◆ TO DO ◆
The task requires repeating, word for word, the lines from the one with "Task: Tap the 13:32 clock in status bar" through the end of the material, leaving out all pictures.
=== Section Start ===
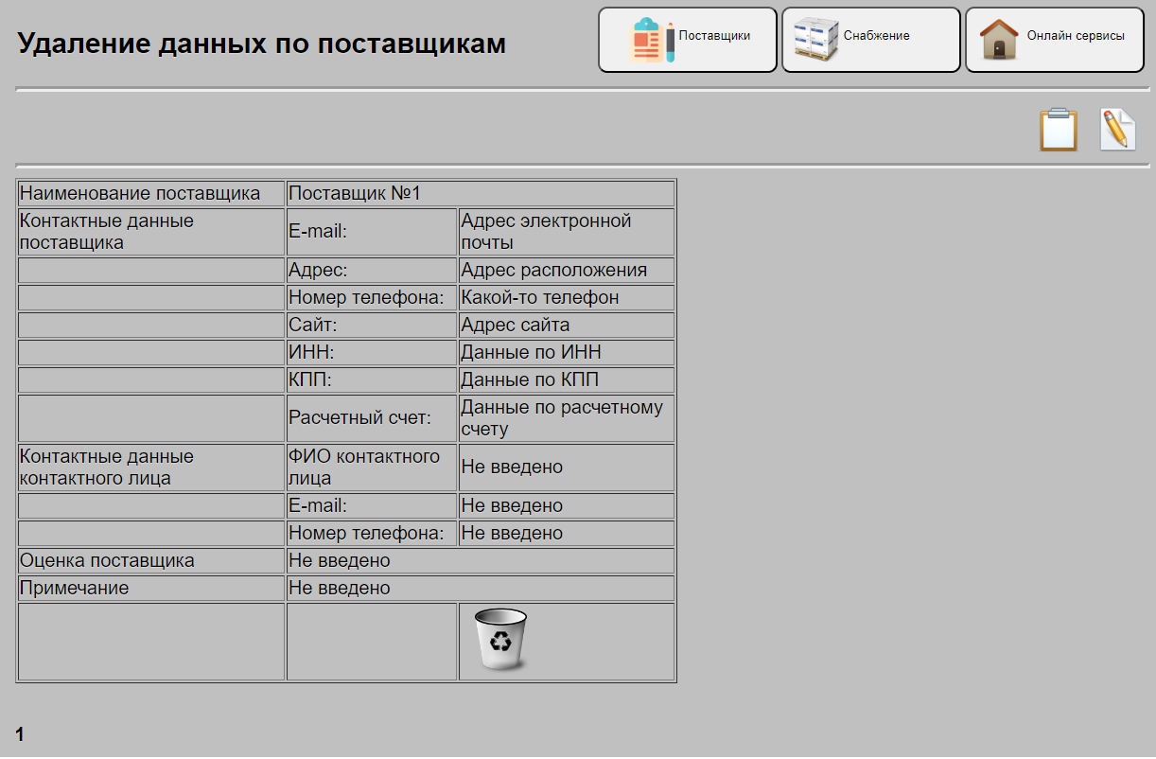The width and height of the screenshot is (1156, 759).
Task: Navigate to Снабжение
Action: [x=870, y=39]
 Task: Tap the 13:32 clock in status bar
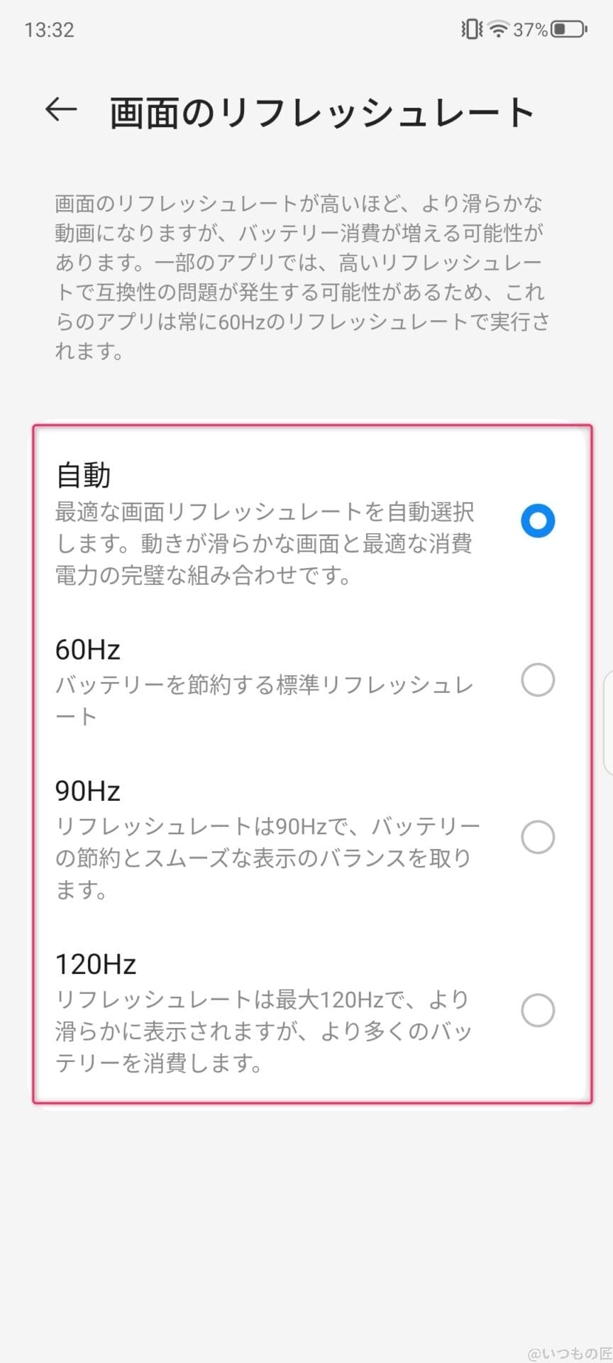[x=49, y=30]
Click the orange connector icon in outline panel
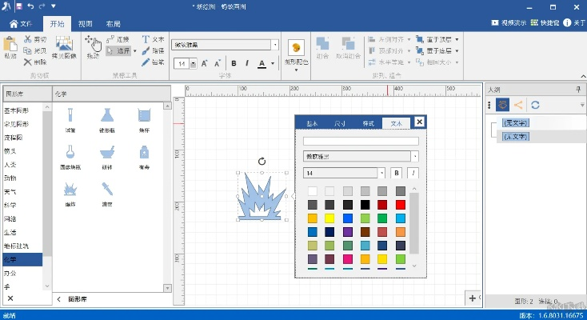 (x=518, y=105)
=== Section End ===
◆ EXERCISE OUTPUT ◆
 Task: Tap the 13:32 clock in status bar
[x=49, y=30]
Click the orange connector icon in outline panel
 (x=518, y=105)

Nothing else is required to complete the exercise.